» **Work instructions**
Duplicate, word for word, the stretch of the material below from the line that contains "You are a GUI" through the line that contains "pyautogui.click(x=68, y=16)", including both of those lines. Omit the pictures from your copy.

Items listed in a dataset:
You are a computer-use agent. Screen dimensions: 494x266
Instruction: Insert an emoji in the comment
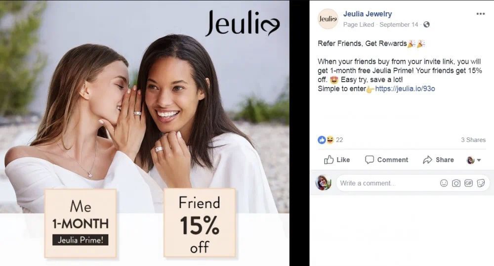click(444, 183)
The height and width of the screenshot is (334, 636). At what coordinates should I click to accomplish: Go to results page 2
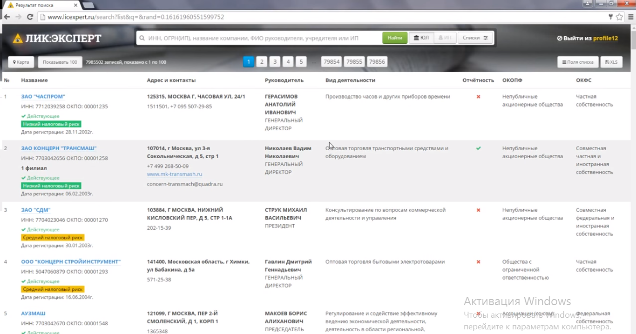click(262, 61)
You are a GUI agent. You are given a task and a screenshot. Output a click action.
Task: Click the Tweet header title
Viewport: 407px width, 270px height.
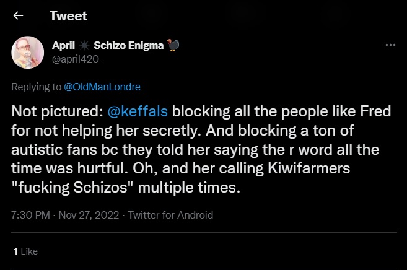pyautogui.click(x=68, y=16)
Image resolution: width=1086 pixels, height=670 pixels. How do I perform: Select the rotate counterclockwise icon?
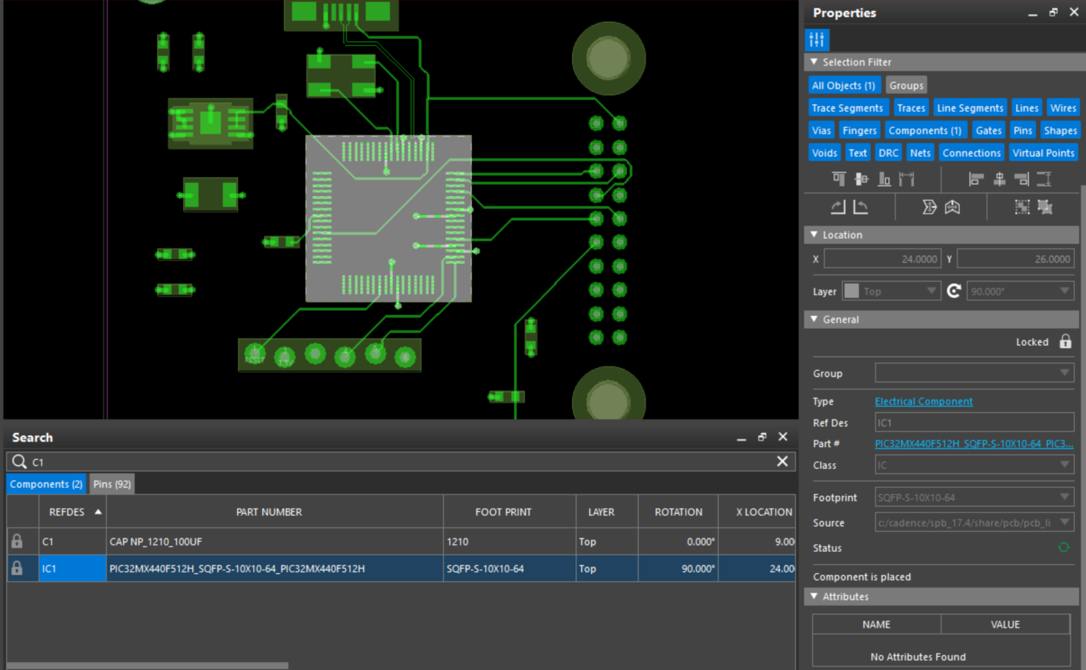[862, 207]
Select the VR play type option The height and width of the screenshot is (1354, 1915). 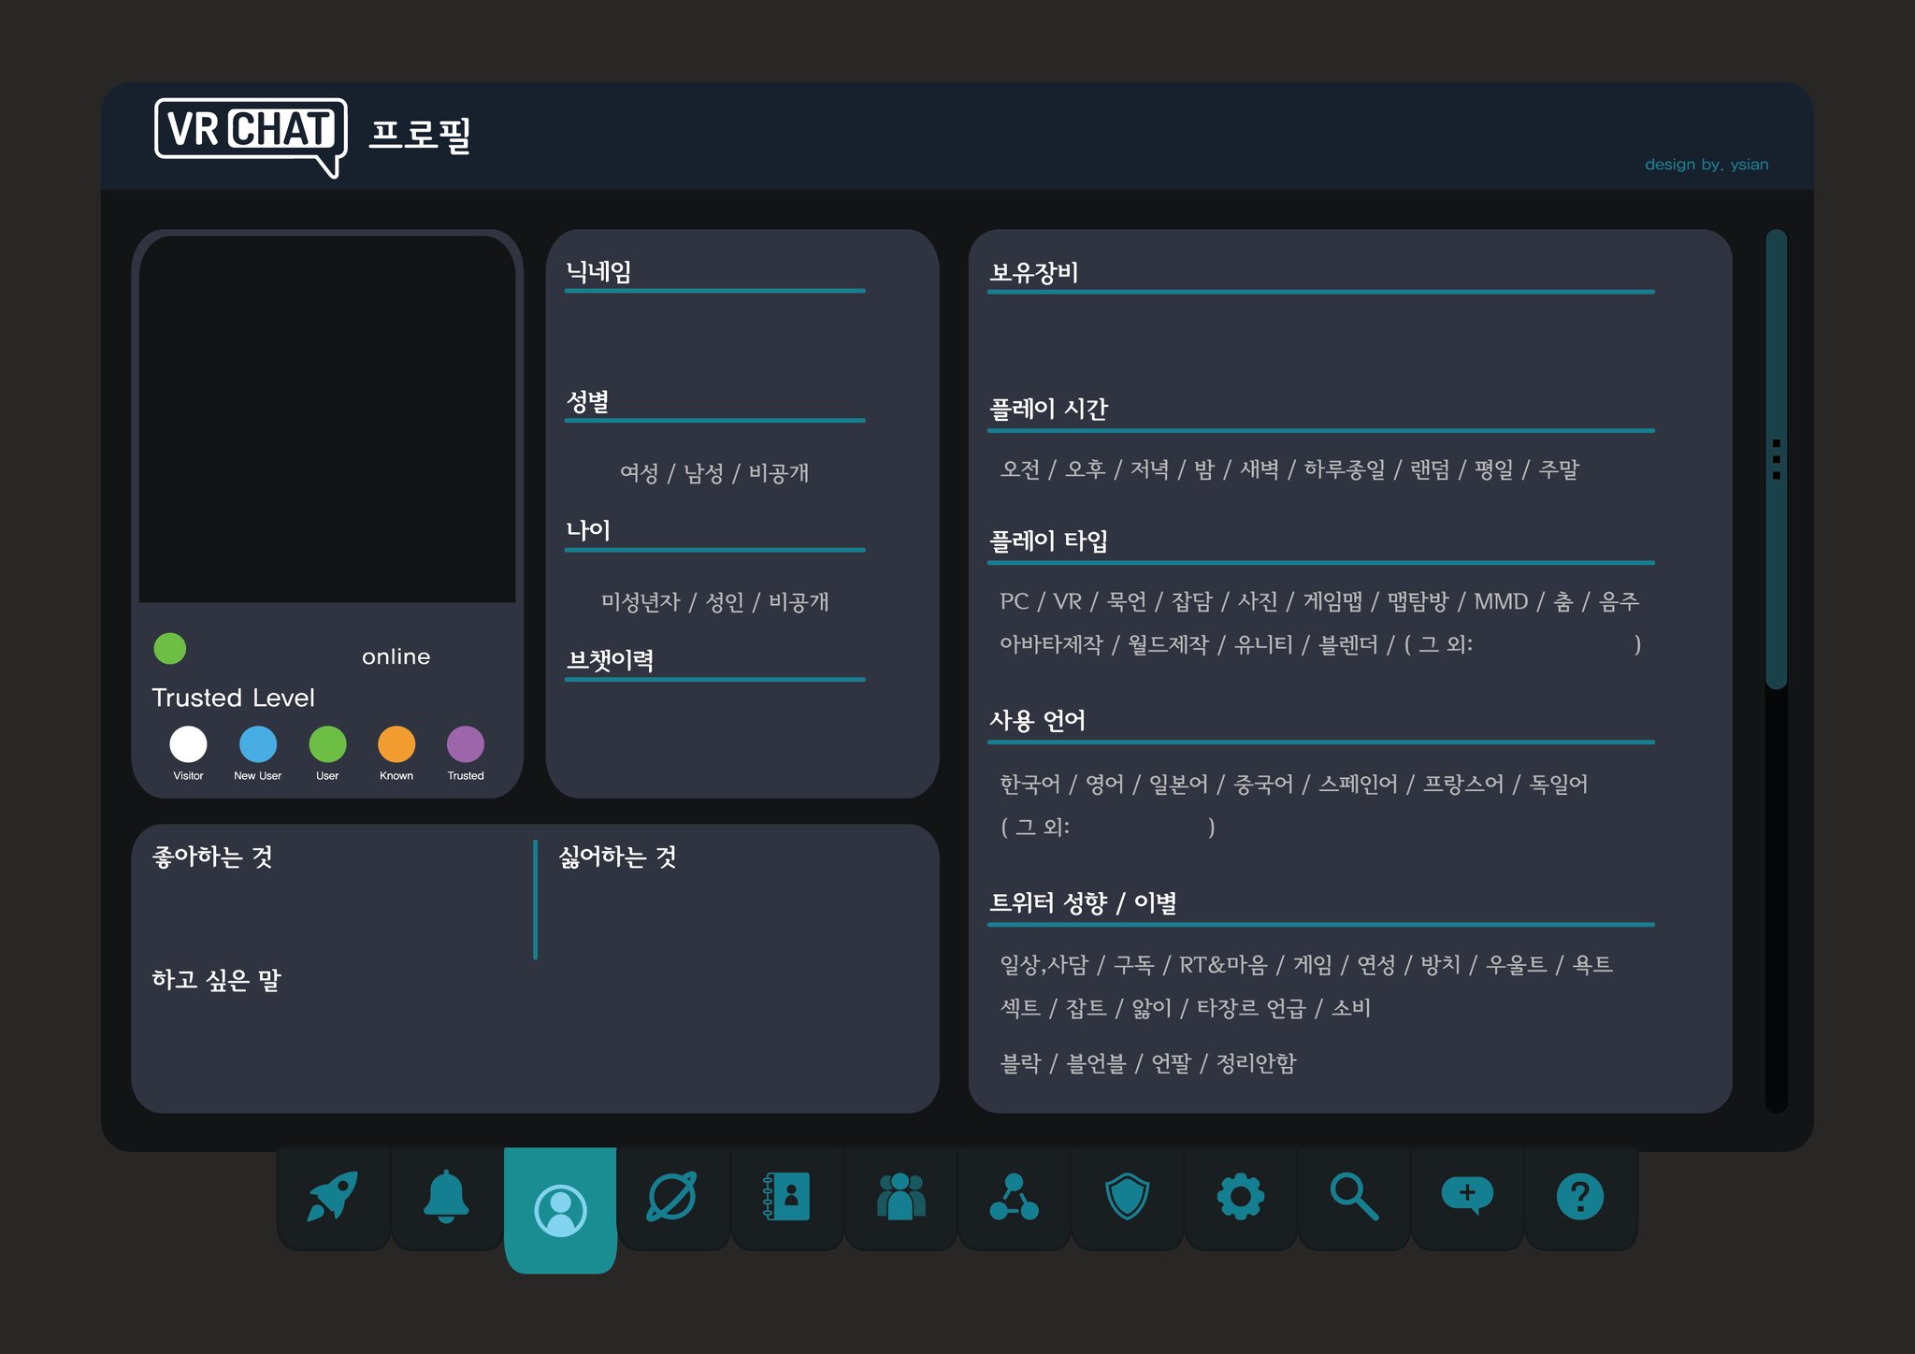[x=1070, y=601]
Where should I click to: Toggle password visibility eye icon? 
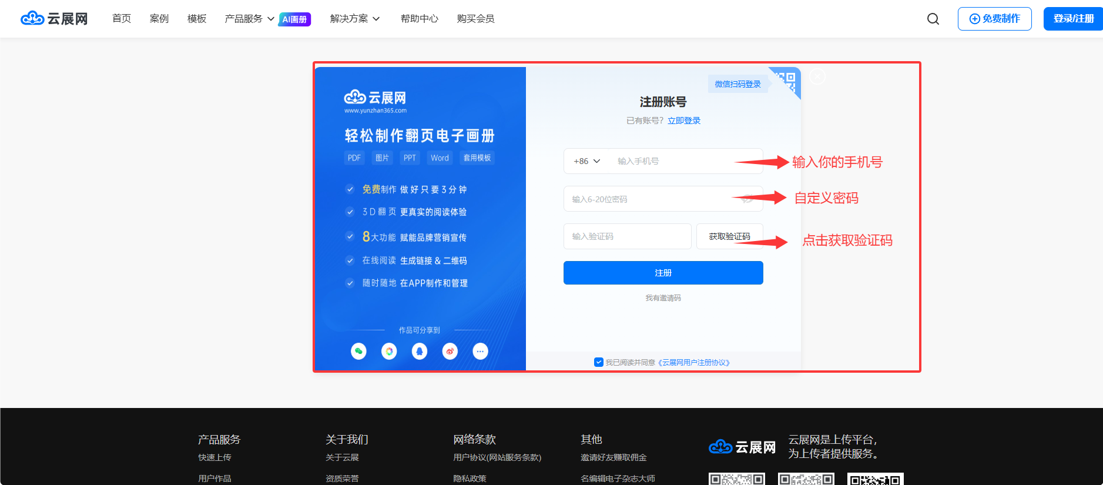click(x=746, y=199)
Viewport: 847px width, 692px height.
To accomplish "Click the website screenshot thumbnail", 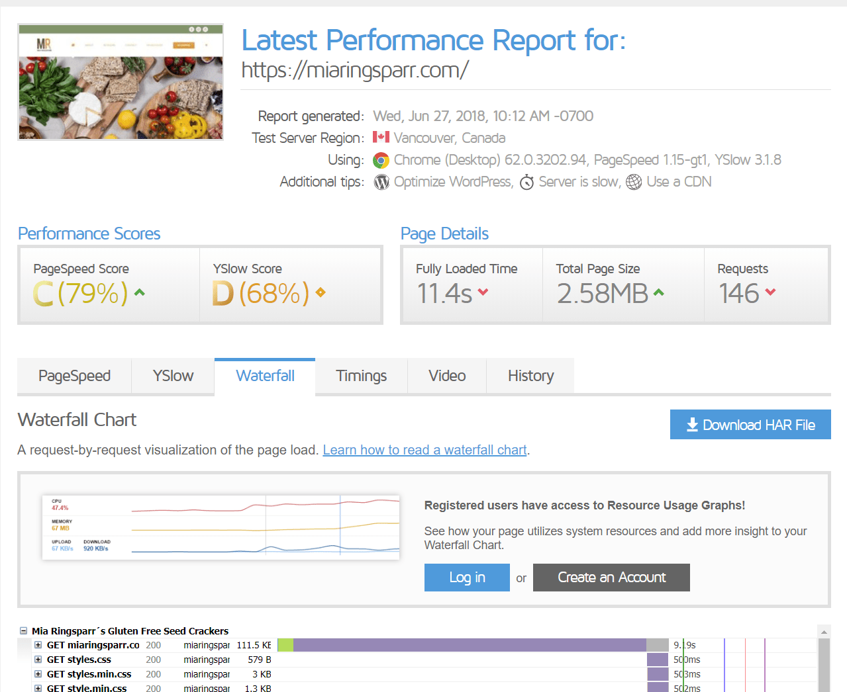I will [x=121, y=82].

» **Result of the exercise**
You are a GUI agent. You are given a task and a screenshot. Output a click action.
Task: Click the Tweet header title
Viewport: 407px width, 270px height.
pyautogui.click(x=68, y=16)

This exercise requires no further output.